I nostalgici anti-Cavaliere

«Dire che sono stato io a mettere sul tavolo la questione della legge Gentiloni è davvero troppo...». A chi lo sente per telefono poco prima della partita del Milan, Berlusconi non nasconde le sue perplessità sull’eco avuta dal suo intervento mattutino a Neveazzurra. Perché, è il ragionamento del Cavaliere, a rilanciare il ddl Gentiloni «non sono stato certo io». Piuttosto, spiega Bonaiuti, è stato Prodi che «nel vertice di maggioranza di giovedì» ha rimesso la questione «in agenda». Un fatto tutt’altro che atteso se l’indomani il Corriere della Sera titolava la prima pagina anche sul «tema del conflitto d’interessi rilanciato a sorpresa». «E che doveva fare Berlusconi, stare zitto?», chiosa a sera il portavoce del Cavaliere. Da una parte, convinto che l’alzata di scudi che segue l’uscita dell’ex premier sia la conferma che una fetta della maggioranza «fa di tutto per stoppare l’accordo sulla riforma elettorale». Dall’altra, «soddisfatto» dalla distensione in corso con An, visto che Fini non ha fatto mistero di considerare «molto positivo» l’intervento del Cavaliere a sostegno del presidenzialismo.
Ma andando a sfogliare il mare di dichiarazioni che in pochi attimi invadono le agenzie di stampa, a saltare agli occhi sono soprattutto quelle della sinistra radicale e del corposo battaglione prodiano. La prima sempre pronta ad accarezzare con una certa nostalgia l’antiberlusconismo a oltranza; il secondo, invece, deciso a cavalcare la querelle nel tentativo di disarcionare Veltroni nella sua corsa verso un’intesa che porterebbe inevitabilmente alle urne nel 2009. Questi ultimi in buona compagnia, visto che la testa del sindaco di Roma nel Pd di questi tempi fa gola a molti. Ma a dire «basta alle manfrine» e rilanciare ufficialmente il ddl Gentiloni è stato soprattutto Prodi. «All’improvviso e dopo due mesi di silenzio», spiega l’azzurro Napoli, «visto che l’ultimo voto in Commissione risale alla prima metà di novembre». Un silenzio dovuto anche al fatto che non c’è solo Berlusconi tra gli avversari della legge, ma pure molti autorevoli esponenti del centrosinistra. Che sanno bene come porterebbe una rivoluzione pure in Rai, con il Parlamento - e nel caso specifico l’Unione - che verrebbe a perdere il potere di nominare il Cda. Che, guarda un po’, scade a maggio.
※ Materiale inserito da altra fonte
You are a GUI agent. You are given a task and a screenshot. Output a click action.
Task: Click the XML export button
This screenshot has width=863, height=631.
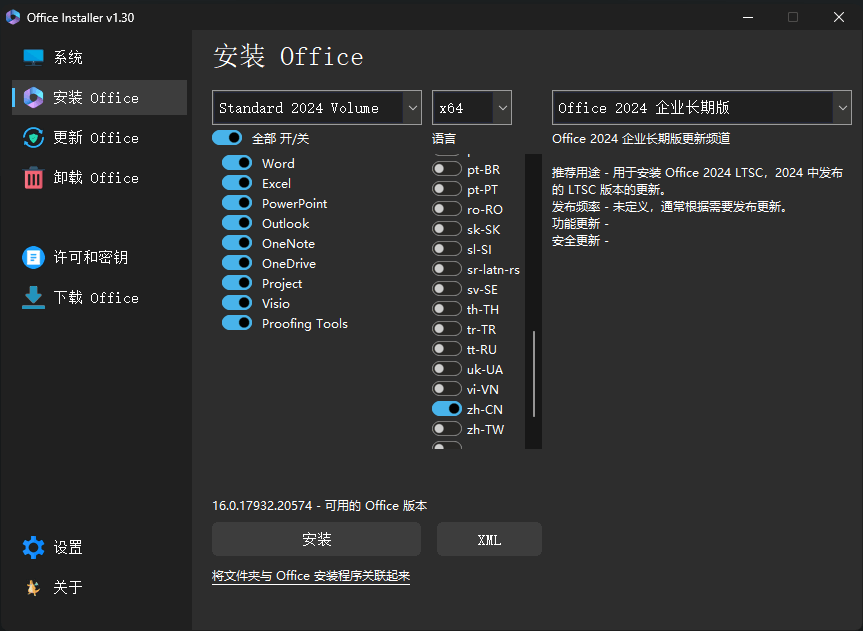click(489, 539)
Insomma, al di là degli affondi di Parisi («nessuna resa») o Mastella («va approvato subito») è difficile credere che il ddl Gentiloni possa essere qualcosa di più di un fucile puntato sulla via delle riforme.

Dove il Cavaliere ieri ha voluto fissare almeno un paletto, dopo che il via libera al dialogo con Veltroni s’è già portato dietro a cascata prima l’inchiesta sulla presunta alleanza Rai-Mediaset e poi le intercettazioni di Napoli su Saccà e sulla compravendita dei senatori. Con annessi i soliti strali antiberlusconiani che, ne sa qualcosa Veltroni, da un mese a questa parte hanno un duplice destinatario.